Il fenomeno è l’unico modo che abbiamo, per Kant, di conoscere qualcosa. Questo perché la cosa in sé ci è preclusa: possiamo conoscere il mondo solo attraverso i sensi
Procediamo per gradi: 1) il noumeno è inaccessibile all’uomo e ‘nascosto’ dietro al fenomeno, la cosa che appare; 2) il noumeno è definito come la cosa in sé; 3) il noumeno è definito come pensabile; 4) l’essere in Heidegger possiede entrambe queste ultime due caratteristiche, ma con qualche differenza rispetto a Kant: 4.1) l’essere non è una cosa (“essere” diverso da “ente”, dal latino “ens”); 4.2) l’essere non è prettamente pensabile, ma il pensiero avvicina l’uomo all’essere. Meglio ancora: il linguaggio avvicina l’uomo all’essere. Ma come siamo arrivati a questa considerazione? Abbiamo forse perso di vista il punto focale della questione? La risposta naturalmente è negativa. Cosa lega, dunque, il noumeno al linguaggio umano? Il responso è semplice: se a) il noumeno è ciò che è solo pensabile e b) il pensiero umano si esprime attraverso il linguaggio, allora c) il noumeno (che è anche “cosa in sé”) è esprimibile solo nei termini linguistici. Ma ci resta ancora da chiarire il punto principale: come si lega la cosa in sé a ciò che è pensabile? Questa è la doppia natura del noumeno kantiano. Nel noumeno Kant mette insieme due cose. La prima è ciò che è diverso dall’ente, dal fenomeno come appare, dagli oggetti del mondo: è l’essere di cui parlano gli atomisti, che sfugge ai sensi dell’uomo, come dimostra sempre di più – da Heisenberg in poi – la fisica quantistica, cioè la scienza del molto piccolo, paradossale e sorprendente, inconciliabile con la logica e le leggi della relatività del mondo a cui siamo abituati, quello delle scale dal grande al molto grande. A questo proposito Heidegger ci parla della necessità di una fondazione ontica dell’ontologia [1]. Paroloni, lo so, ma a Heidegger piace usarne e anche spesso. L’ontologia è in breve la scienza dell’essere, ovvero del fondamento della realtà apparente, mentre “ontico” è un sinonimo di “cosale” e indica il mondo degli oggetti come essi appaiono. (Per un quadro più chiaro, il filosofo di Meßkirch imputa a tutti i filosofi che lo precedettero – la «vecchia metafisica» – di aver confuso l’essere con l’ente, il fondamento con ciò che è fondato, e di aver parlato dell’essere non in termini ontologici ma in termini “onto-teologici”, persino a Kant, e adesso possiamo finalmente farci un’idea del perché).

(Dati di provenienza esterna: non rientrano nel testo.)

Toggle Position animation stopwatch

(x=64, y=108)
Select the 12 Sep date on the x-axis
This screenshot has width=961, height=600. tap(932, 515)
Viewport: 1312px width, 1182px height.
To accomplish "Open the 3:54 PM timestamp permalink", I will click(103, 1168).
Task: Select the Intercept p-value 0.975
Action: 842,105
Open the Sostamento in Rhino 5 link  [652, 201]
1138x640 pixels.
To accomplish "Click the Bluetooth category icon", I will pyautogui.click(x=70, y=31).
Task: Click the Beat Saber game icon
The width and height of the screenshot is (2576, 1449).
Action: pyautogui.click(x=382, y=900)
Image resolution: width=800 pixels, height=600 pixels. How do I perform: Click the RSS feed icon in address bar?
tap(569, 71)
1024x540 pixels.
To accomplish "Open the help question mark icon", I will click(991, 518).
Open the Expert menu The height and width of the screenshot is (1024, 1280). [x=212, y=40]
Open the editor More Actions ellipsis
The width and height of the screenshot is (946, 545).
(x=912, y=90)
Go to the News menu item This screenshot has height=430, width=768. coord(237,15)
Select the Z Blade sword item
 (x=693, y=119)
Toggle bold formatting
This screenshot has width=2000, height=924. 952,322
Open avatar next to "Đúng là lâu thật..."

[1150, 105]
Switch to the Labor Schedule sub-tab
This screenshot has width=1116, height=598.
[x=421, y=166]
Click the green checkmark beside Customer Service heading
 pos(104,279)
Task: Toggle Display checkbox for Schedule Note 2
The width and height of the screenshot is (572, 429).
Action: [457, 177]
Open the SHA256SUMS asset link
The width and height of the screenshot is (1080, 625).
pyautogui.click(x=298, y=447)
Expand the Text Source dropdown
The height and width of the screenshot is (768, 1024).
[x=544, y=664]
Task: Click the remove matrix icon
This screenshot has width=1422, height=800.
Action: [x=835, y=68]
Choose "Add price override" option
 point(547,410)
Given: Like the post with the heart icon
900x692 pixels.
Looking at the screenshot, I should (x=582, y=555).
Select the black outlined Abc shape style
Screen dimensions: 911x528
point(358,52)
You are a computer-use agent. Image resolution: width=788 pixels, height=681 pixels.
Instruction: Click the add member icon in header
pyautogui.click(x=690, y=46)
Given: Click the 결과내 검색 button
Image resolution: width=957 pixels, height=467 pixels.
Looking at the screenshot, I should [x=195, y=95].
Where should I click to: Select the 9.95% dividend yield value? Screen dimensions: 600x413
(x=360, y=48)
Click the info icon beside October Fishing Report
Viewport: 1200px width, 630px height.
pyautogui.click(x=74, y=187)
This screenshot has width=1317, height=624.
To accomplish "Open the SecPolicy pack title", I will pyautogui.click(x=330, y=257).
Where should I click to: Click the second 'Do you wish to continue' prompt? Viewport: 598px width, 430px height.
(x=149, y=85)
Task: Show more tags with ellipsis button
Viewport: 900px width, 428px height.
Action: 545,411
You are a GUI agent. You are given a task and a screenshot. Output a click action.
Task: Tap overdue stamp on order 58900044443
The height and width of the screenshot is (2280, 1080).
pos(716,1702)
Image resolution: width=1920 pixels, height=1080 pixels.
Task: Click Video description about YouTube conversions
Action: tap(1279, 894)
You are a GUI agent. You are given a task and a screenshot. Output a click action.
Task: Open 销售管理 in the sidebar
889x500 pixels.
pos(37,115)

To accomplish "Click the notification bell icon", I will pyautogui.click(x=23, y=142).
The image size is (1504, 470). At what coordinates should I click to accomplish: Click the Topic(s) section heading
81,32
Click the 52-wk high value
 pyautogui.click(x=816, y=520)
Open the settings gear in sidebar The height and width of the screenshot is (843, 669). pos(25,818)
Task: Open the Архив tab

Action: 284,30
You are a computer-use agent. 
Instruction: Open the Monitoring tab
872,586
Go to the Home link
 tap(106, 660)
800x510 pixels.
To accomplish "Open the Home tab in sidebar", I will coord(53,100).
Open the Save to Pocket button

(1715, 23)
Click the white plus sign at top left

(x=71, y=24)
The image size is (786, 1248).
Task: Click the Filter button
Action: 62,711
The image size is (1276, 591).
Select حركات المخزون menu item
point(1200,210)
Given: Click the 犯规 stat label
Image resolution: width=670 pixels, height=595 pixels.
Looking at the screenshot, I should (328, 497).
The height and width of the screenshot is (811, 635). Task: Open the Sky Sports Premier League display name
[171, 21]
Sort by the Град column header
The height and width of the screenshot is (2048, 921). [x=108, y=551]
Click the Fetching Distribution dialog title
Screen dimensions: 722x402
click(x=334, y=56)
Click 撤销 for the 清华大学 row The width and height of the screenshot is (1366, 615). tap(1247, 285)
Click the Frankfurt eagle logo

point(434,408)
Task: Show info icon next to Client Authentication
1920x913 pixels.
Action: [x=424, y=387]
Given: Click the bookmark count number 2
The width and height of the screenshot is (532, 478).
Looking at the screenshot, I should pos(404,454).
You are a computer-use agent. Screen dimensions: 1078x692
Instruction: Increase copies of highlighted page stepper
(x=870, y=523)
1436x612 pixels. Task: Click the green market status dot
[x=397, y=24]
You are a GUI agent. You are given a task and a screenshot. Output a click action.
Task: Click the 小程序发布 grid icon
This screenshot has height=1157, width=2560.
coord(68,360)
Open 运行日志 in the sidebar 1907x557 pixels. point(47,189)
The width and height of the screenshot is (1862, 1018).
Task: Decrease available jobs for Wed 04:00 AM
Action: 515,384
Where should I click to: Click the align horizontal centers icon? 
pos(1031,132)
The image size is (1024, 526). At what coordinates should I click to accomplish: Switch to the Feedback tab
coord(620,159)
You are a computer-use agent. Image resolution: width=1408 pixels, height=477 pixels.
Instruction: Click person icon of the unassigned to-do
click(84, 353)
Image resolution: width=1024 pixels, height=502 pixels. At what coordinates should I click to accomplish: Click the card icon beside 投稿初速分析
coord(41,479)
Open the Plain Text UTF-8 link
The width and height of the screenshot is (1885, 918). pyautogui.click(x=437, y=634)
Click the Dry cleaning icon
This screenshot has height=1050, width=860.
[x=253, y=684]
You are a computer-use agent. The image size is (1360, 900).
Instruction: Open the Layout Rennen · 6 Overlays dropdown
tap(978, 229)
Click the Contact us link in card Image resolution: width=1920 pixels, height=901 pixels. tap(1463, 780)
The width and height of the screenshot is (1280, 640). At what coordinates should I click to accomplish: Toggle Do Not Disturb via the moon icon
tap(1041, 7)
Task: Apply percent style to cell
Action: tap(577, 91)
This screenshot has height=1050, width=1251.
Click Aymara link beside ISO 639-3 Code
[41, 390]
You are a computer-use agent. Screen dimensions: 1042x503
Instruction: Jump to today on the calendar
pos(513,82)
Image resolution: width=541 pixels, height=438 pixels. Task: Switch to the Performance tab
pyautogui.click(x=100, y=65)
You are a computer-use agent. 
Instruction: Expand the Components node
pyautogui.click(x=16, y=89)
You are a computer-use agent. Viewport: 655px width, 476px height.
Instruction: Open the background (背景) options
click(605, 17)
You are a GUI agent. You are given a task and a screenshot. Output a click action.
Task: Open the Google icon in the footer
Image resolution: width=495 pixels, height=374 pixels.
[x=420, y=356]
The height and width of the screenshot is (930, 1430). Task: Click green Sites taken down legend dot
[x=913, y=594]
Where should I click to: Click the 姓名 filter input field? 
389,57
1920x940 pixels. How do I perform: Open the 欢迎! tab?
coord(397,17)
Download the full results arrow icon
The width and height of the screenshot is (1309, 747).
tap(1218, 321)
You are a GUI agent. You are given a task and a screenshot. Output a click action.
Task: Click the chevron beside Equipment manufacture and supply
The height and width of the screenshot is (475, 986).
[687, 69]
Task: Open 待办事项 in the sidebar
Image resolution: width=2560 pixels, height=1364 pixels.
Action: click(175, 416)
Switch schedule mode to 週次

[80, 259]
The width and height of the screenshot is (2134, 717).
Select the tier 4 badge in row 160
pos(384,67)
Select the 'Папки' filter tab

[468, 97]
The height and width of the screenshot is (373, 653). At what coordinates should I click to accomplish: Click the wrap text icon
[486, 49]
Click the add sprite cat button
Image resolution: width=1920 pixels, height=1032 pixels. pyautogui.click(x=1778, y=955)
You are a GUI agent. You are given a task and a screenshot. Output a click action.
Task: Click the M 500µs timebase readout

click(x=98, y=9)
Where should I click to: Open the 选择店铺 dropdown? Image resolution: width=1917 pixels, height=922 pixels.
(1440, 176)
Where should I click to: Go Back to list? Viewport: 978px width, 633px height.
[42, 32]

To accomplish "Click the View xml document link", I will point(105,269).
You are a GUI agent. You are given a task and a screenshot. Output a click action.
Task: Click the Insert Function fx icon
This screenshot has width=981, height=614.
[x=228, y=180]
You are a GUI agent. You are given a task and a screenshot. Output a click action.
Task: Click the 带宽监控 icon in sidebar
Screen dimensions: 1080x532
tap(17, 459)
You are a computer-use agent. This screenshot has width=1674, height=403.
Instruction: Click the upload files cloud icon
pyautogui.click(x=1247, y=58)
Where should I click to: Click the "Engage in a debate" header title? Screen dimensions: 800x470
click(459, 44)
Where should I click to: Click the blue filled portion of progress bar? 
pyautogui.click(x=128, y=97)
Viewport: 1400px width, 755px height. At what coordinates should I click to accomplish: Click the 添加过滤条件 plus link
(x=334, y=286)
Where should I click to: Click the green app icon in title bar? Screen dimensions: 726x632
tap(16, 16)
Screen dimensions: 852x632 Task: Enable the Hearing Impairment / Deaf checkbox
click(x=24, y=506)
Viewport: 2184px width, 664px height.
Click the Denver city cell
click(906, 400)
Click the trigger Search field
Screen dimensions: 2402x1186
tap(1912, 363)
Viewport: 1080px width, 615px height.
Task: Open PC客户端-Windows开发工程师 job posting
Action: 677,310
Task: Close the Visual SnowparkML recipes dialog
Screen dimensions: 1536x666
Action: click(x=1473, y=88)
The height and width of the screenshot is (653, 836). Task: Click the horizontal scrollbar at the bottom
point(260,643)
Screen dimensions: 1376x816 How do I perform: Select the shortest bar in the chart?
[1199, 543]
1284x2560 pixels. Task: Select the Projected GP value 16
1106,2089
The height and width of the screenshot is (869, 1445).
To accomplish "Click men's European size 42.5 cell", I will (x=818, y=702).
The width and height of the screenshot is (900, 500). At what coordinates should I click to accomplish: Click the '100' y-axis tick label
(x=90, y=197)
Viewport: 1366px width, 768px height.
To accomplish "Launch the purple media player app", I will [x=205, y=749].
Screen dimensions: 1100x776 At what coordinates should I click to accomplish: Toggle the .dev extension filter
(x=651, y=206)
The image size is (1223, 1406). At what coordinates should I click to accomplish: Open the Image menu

L’ontologia è in breve la scienza dell’essere, ovvero del fondamento della realtà apparente, mentre “ontico” è un sinonimo di “cosale” e indica il mondo degli oggetti come essi appaiono
Se abbiamo già parlato di quella materiale, la seconda natura del noumeno non è cosale, bensì razionale: esso – il noumeno – non può essere percepito come viene percepito il fenomeno, di conseguenza possiamo solo immaginarcelo, o meglio pensarlo. La prima natura è dunque prediletta dai materialisti, la seconda dai razionalisti. Per questi ultimi non è una cosa a creare il mondo, ma il pensiero, l’idea [2], secondo un’interpretazione radicalizzata dell’argomento di Kant per cui sono gli schemi trascendentali a creare il fenomeno e non può essere il contrario. Per questo motivo alla corrente di pensiero che va oltre questa dicotomia è stato dato un nome che faccia pensare all’opposto del razionalismo: irrazionalismo. Sta al lettore valutare quanto sia irrazionale una corrente che riconosce la doppia natura del noumeno kantiano sia come pensiero, sia come cosa in sé, cioè come qualcosa di non solo radicalmente diverso dal fenomeno, dal piano ontico delle cose del mondo, ma anche come una doppia fondazione di esso. Perché è di questo che si sta parlando: di fondazione del mondo [3]. L’ulteriore rivoluzione copernicana rispetto a quella di Kant sta nello spostare l’attenzione dal soggetto (che l’aveva strappata all’oggetto/ente/ontico) all’Essere, lì dove esso fornisce sia una fondazione razionale (l’ontologia) sia una fondazione ontica di questa ontologia (la fisica quantistica). Senza questa doppia natura del noumeno non possiamo capire l’Essere e senza capire l’Essere non possiamo capire l’uomo. Ma per completare questo passaggio ci vorrebbe ancora molto spazio e di conseguenza un nuovo articolo. Nel frattempo, prego i lettori di portare pazienza.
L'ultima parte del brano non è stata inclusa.